Candidate: Hua Fan
Title: Building Scalable and Consistent Distributed Databases under Conflicts
Date: March 14, 2018
Time: 1:30 PM
Place: EIT 3142
Supervisor(s): Golab, Wojciech
Distributed databases, which relay on redundant and distributed storage across multiple servers, are able to provide mission-critical data management services at large scale. Parallelism is the key to the scalability of distributed databases, but concurrent queries having conflicts may block or abort each other when strong consistency is enforced using rigorous concurrency control protocols. This work studies the techniques of building scalable distributed databases under strong consistency guarantees even in the face of high contention workloads. The techniques proposed in this work share a common idea, conflict avoidance, meaning proactively avoiding potential conflicts in the concurrency control in the first place instead of resolving contending conflicts. Using this idea, concurrent queries under conflicts can be executed with high parallelism. This work explores this idea on both databases that support serializable ACID (atomic, consistency, isolation, durability) transactions, and eventually consistent NoSQL systems.

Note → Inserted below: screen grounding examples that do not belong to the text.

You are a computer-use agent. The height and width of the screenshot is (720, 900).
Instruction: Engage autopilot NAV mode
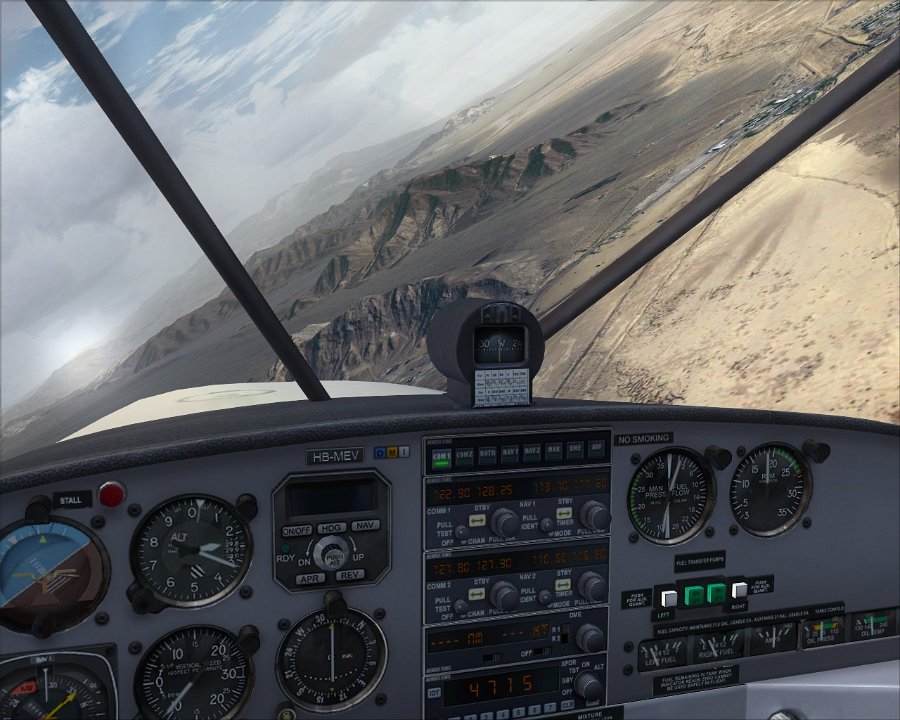tap(366, 524)
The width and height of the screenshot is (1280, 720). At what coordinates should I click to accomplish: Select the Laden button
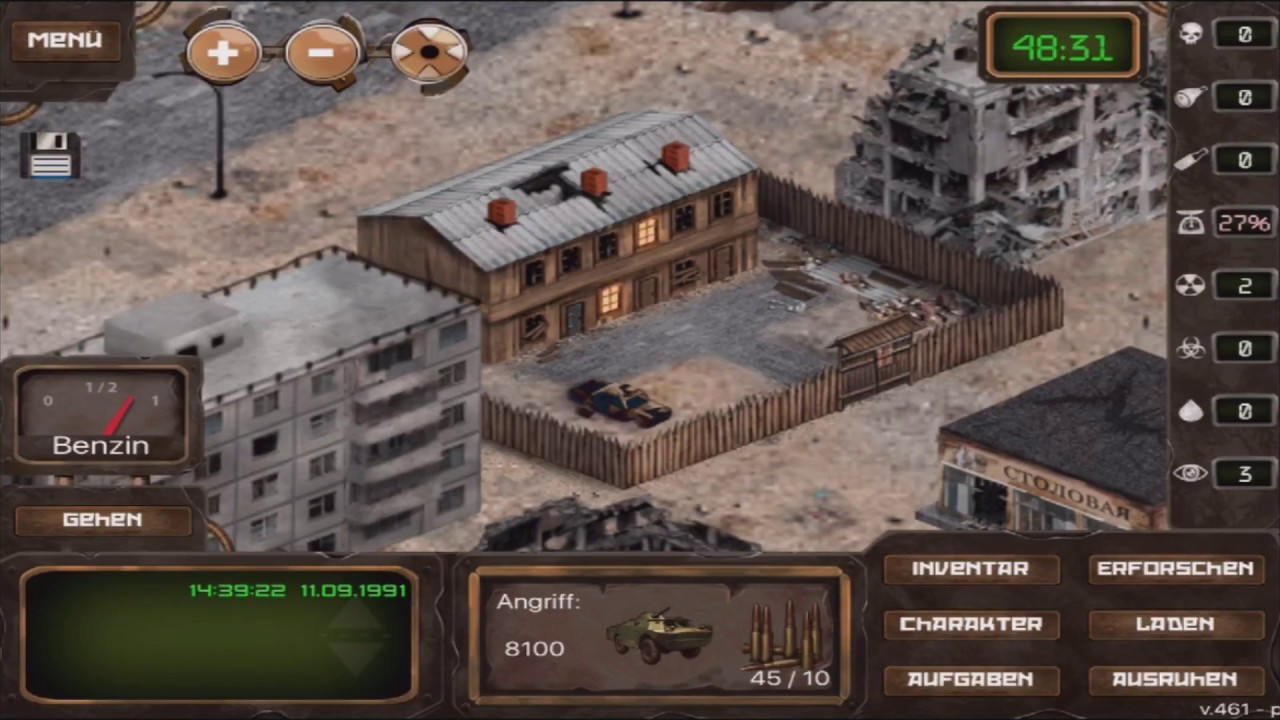1175,624
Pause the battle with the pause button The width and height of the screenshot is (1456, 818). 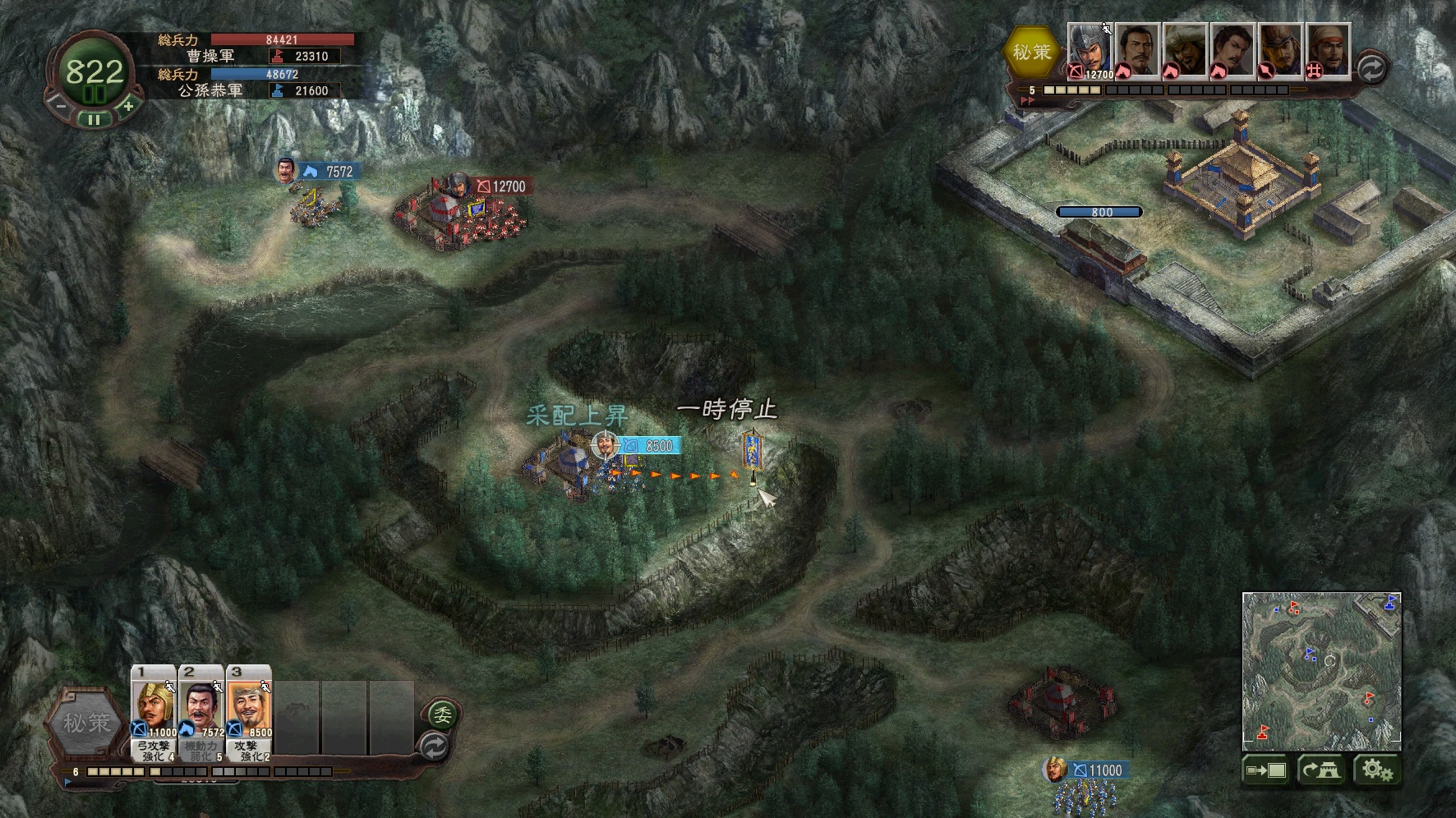click(94, 120)
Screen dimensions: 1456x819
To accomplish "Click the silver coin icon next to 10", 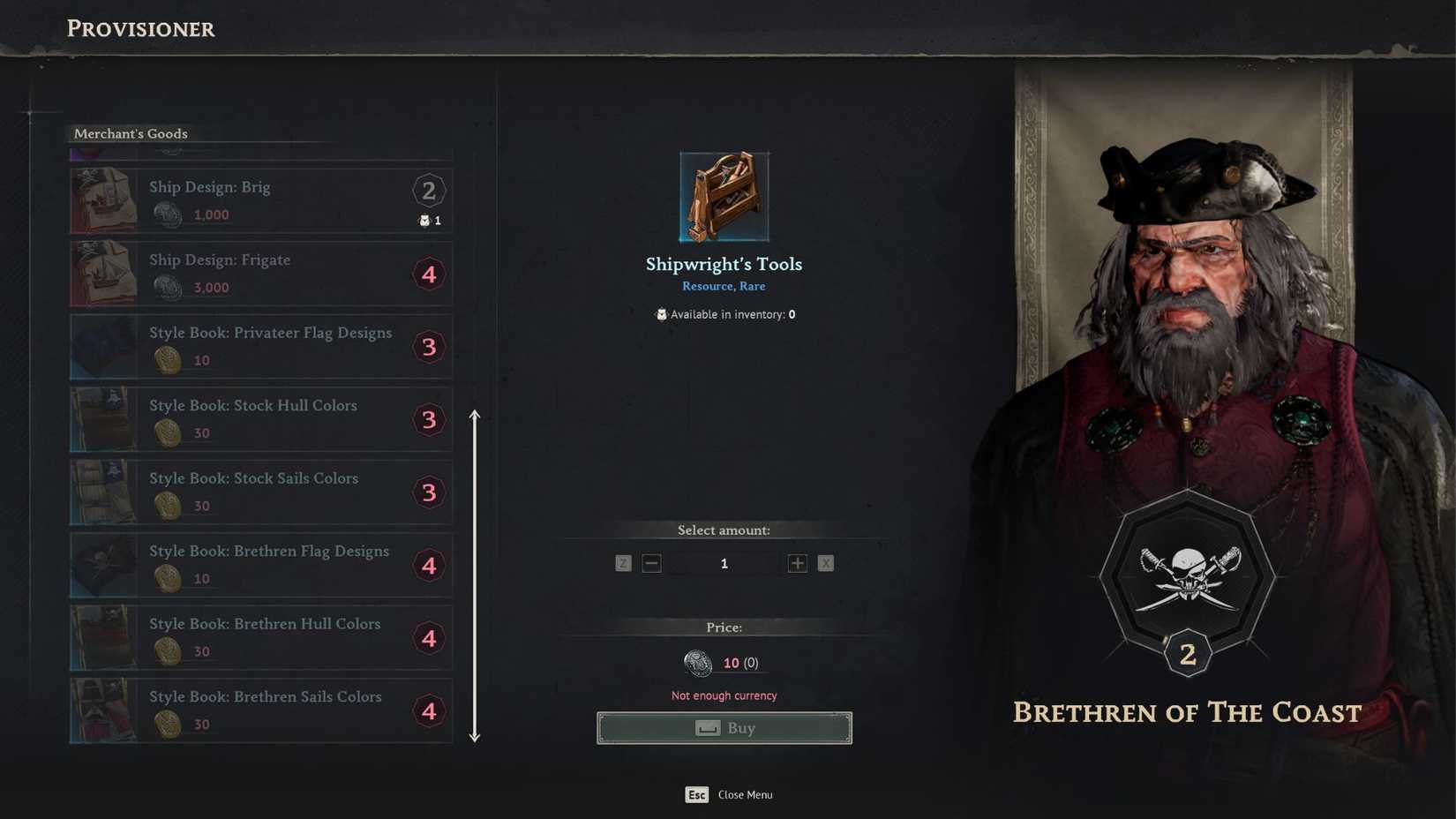I will coord(696,663).
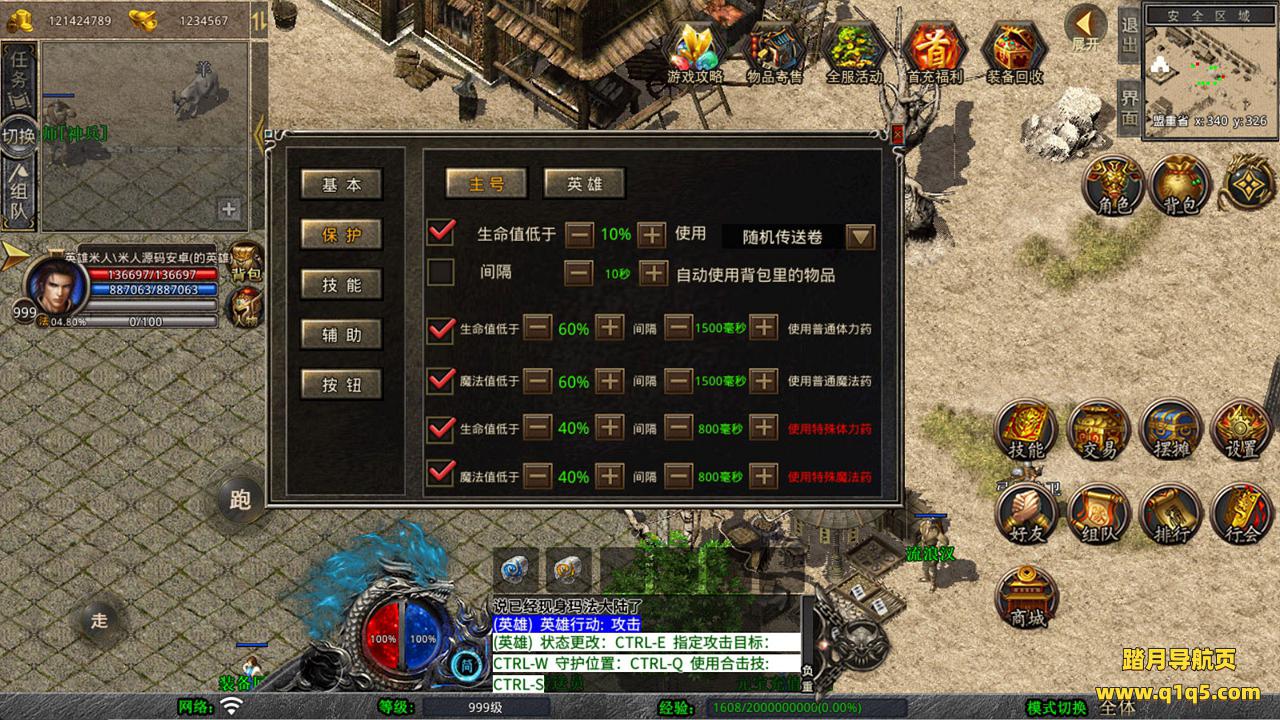This screenshot has height=720, width=1280.
Task: Select the 辅助 settings section
Action: pos(341,335)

First, the epoch-based concurrency control (ECC) technique is proposed in ALOHA-KV, a new distributed key-value store that supports high performance read-only and write- only distributed transactions. ECC demonstrates that concurrent serializable distributed transactions can be processed in parallel with low overhead even under high contention. With ECC, a new atomic commitment protocol is developed that only requires amortized one round trip for a distributed write-only transaction to commit in the absence of failures. Thus, ALOHA-KV can execute distributed transactions efficiently under conflicts.
Second, a novel paradigm of serializable distributed transaction processing is developed to extend ECC with read-write transaction processing support. This paradigm uses a newly proposed database operator, functors, which is a placeholder for the value of a key, which can be computed asynchronously in parallel with other functor computations of the same or other transactions. Functor-enabled ECC achieves finer-grain concurrency control than transaction level concurrency control, while ECC already guarantees transaction atomicity and resolves transaction orders. This combination of techniques never aborts transactions due to read-write or write-write conflicts but allows transactions to fail due to logic errors or constraint violations while guaranteeing serializability. ALOHA-DB, a scalable distributed transaction processing system, is implemented atop ALOHA-KV to support functor-enabled ECC.
Lastly, this work explores consistency in the eventually consistent system, Apache Cassandra, for an investigation of the consistency violation anomalies, referred to as “consistency spikes”. A read-write conflict, if which is not resolved appropriately, may result in a consistency violation. This investigation shows that the consistency spikes exhibited by Cassandra are strongly correlated with garbage collection, particularly the “stop-the-world” phase in the Java virtual machine. Avoiding potential read-write conflicts by delaying read operations artificially at servers immediately after a garbage collection pause, can virtually eliminate these spikes.
All together, these techniques allow distributed databases provide scalable and consistent storage service.